- [Exercise]:
Send back exactly the lines from the opening line of the records below through the one with "Given: Remove 1XC5 chip from To Dispatch".

- [Records for this exercise]:
▬▬▬▬▬▬
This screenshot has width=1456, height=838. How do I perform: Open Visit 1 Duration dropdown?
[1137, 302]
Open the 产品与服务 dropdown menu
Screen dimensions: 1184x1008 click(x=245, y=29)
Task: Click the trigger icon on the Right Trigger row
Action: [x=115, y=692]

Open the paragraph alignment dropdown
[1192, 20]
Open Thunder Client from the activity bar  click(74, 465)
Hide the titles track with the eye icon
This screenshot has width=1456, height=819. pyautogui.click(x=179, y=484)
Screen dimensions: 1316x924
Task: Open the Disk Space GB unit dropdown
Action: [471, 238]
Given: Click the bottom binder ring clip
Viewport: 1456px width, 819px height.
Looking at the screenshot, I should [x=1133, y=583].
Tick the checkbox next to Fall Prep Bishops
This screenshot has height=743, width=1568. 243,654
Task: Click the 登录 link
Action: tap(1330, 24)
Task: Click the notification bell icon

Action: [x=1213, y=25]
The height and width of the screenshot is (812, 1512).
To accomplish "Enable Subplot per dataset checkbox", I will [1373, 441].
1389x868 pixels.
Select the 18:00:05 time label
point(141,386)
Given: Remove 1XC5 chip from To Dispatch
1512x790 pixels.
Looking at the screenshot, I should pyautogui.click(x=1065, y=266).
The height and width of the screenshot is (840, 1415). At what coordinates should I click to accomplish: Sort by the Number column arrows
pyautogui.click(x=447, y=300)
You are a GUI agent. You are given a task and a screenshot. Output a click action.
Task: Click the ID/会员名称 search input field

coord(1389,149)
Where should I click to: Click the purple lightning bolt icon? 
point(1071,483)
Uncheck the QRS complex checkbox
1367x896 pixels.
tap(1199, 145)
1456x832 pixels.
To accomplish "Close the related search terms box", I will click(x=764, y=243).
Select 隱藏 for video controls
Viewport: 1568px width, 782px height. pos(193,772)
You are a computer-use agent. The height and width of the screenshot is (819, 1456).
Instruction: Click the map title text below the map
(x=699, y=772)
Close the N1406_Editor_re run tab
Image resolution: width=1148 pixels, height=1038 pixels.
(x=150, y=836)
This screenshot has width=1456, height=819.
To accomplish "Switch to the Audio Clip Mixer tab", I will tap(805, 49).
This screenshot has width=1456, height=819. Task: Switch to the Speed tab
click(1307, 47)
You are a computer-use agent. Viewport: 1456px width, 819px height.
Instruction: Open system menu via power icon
▬▬▬▬▬▬
- [Task result]:
This screenshot has width=1456, height=838. How do I perform: Open Visit 1 Duration dropdown?
[1137, 302]
Open the 产品与服务 dropdown menu
Screen dimensions: 1184x1008 click(x=245, y=29)
Task: Click the trigger icon on the Right Trigger row
Action: [x=115, y=692]

Open the paragraph alignment dropdown
[1192, 20]
Open Thunder Client from the activity bar  click(74, 465)
Hide the titles track with the eye icon
This screenshot has width=1456, height=819. pyautogui.click(x=179, y=484)
Screen dimensions: 1316x924
Task: Open the Disk Space GB unit dropdown
Action: [471, 238]
Given: Click the bottom binder ring clip
Viewport: 1456px width, 819px height.
Looking at the screenshot, I should [x=1133, y=583].
Tick the checkbox next to Fall Prep Bishops
This screenshot has height=743, width=1568. 243,654
Task: Click the 登录 link
Action: tap(1330, 24)
Task: Click the notification bell icon

Action: [x=1213, y=25]
The height and width of the screenshot is (812, 1512).
To accomplish "Enable Subplot per dataset checkbox", I will [1373, 441].
1389x868 pixels.
Select the 18:00:05 time label
point(141,386)
Given: Remove 1XC5 chip from To Dispatch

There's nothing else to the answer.